To revive a 20-year-old show is no easy feat. And it’s even more difficult when you’re presenting one of the most well-known South African pieces by one of South Africa’s most iconic theatre makers.
And yet, this 2015 reliving of Barney Simon’s Born in the RSA did everything it needed to – bringing to life a difficult and complex time in the nation’s apartheid history, making characters which could resonate with a 21st century audience, and putting on a sincere, nuanced show, which will stand the test of time.
The story focuses on seven characters in the apartheid ecosystem, who are inextricably linked, and treated by the system differentially based on their race, gender and political beliefs.
From the suburban white couple, rocked by infidelity and the husband’s work as a police spy, to a strong black female activist, detained and treated like dirt by the apartheid police, there is a complex network of relationships which mean that all the characters are inextricably tied together, despite coming from very different walks of life.

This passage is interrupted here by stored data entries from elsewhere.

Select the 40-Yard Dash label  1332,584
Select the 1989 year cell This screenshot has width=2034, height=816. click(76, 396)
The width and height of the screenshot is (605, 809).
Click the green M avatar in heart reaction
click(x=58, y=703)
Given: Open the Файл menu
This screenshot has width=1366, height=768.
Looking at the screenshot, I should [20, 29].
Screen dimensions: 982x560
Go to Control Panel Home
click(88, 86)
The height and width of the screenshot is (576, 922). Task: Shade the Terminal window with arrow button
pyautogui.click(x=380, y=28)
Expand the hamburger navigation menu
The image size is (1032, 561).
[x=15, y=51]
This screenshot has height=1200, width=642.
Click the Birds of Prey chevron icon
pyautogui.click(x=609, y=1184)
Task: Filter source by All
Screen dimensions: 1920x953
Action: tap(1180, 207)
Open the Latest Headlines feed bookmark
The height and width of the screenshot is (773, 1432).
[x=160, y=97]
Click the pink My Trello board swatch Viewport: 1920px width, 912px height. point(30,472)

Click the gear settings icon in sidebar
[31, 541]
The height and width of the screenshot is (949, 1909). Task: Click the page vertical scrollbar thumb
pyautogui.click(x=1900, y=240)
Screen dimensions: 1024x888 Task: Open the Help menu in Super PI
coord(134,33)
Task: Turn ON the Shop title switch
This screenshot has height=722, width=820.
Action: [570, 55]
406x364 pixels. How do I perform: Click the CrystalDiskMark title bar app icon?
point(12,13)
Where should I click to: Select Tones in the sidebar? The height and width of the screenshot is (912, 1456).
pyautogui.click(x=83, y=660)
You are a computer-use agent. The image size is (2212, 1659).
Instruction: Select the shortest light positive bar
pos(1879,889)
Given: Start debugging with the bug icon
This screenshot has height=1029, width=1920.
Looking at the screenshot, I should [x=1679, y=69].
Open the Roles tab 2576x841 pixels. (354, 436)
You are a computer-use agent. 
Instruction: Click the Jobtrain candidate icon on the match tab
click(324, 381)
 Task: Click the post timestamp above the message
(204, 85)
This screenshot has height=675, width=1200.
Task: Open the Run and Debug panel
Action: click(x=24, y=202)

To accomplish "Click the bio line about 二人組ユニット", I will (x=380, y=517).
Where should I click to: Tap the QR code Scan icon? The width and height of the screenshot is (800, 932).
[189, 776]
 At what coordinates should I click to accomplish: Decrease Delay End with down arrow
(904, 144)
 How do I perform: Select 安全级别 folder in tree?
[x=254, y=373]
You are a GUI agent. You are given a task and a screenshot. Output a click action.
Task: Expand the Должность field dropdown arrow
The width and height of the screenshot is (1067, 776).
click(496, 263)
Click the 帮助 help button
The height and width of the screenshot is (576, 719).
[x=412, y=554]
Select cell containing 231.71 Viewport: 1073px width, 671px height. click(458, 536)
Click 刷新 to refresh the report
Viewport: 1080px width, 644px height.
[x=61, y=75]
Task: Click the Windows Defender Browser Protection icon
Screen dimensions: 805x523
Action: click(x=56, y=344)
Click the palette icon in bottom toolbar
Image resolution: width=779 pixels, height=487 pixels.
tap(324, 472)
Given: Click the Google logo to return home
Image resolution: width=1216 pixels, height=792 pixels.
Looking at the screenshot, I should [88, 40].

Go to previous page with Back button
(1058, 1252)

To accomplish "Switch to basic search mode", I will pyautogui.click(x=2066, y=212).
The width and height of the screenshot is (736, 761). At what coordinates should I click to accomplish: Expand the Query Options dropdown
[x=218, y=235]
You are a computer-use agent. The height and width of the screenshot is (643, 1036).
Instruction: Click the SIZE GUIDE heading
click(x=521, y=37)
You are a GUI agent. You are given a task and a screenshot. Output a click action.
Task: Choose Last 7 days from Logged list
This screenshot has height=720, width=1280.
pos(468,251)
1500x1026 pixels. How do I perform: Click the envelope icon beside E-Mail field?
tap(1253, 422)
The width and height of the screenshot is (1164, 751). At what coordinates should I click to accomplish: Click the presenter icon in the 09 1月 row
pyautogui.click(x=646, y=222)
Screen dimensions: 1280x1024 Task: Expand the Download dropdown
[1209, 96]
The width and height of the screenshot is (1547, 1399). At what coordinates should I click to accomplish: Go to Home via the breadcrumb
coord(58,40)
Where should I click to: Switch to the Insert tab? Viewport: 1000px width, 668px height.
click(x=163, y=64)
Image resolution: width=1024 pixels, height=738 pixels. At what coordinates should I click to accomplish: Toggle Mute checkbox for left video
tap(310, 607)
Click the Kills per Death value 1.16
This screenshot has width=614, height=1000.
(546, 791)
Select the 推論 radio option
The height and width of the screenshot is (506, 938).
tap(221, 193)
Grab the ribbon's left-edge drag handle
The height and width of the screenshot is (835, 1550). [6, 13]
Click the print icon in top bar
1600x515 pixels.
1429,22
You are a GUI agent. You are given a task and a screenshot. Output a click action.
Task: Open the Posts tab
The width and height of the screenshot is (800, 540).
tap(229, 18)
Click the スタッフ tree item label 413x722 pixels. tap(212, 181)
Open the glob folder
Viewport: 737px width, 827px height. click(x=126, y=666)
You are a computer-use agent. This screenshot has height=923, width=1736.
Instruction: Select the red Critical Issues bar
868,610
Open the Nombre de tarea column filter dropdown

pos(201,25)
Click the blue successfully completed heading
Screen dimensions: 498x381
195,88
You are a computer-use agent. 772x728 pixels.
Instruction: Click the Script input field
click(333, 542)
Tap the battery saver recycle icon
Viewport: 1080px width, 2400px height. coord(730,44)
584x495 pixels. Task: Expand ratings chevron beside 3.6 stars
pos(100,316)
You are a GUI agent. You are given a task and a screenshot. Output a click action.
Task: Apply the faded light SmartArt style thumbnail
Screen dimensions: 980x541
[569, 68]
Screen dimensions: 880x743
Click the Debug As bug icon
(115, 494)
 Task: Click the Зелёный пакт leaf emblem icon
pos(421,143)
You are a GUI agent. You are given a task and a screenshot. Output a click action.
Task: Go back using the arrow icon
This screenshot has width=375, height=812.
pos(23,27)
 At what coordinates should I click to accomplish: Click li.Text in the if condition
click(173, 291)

The wisdom of the play’s director Thoko Ntshinga, who played the lead character Thenjiwe, in Simon’s first incarnation of the show, is what makes the elements come together so profoundly well.
With the 20/20 vision that apparently comes with hindsight, Ntshinga was able to recreate the tension, and rawness of the play, but (in the spirit of workshop and lived experience theatre), gave the actors the necessary space they needed to interpret the work in their own way, influenced by their own hindsight and experience. The actors didn’t watch any recordings of the original play, and Ntshinga was wary of trying to recreate her first experience.
“Casting Thenjiwe was the hardest, because I had to resist casting myself again. I am my only reference for the character, but this Thenjiwe needed to be herself, in this time and space,” shared Ntshinga in the post-performance discussion.
Despite some usual slips of the tongue, one missed note and the usual kinks of a first performance, the standing ovation and rigorous discussion that followed the play bore testament to its incredible quality.
Young and old, black and white audience members came to the play with different mindsets and responded to it differently, but overwhelmingly positively – and that’s all can be asked of a play. Overall, a resounding success, and definitely one to watch.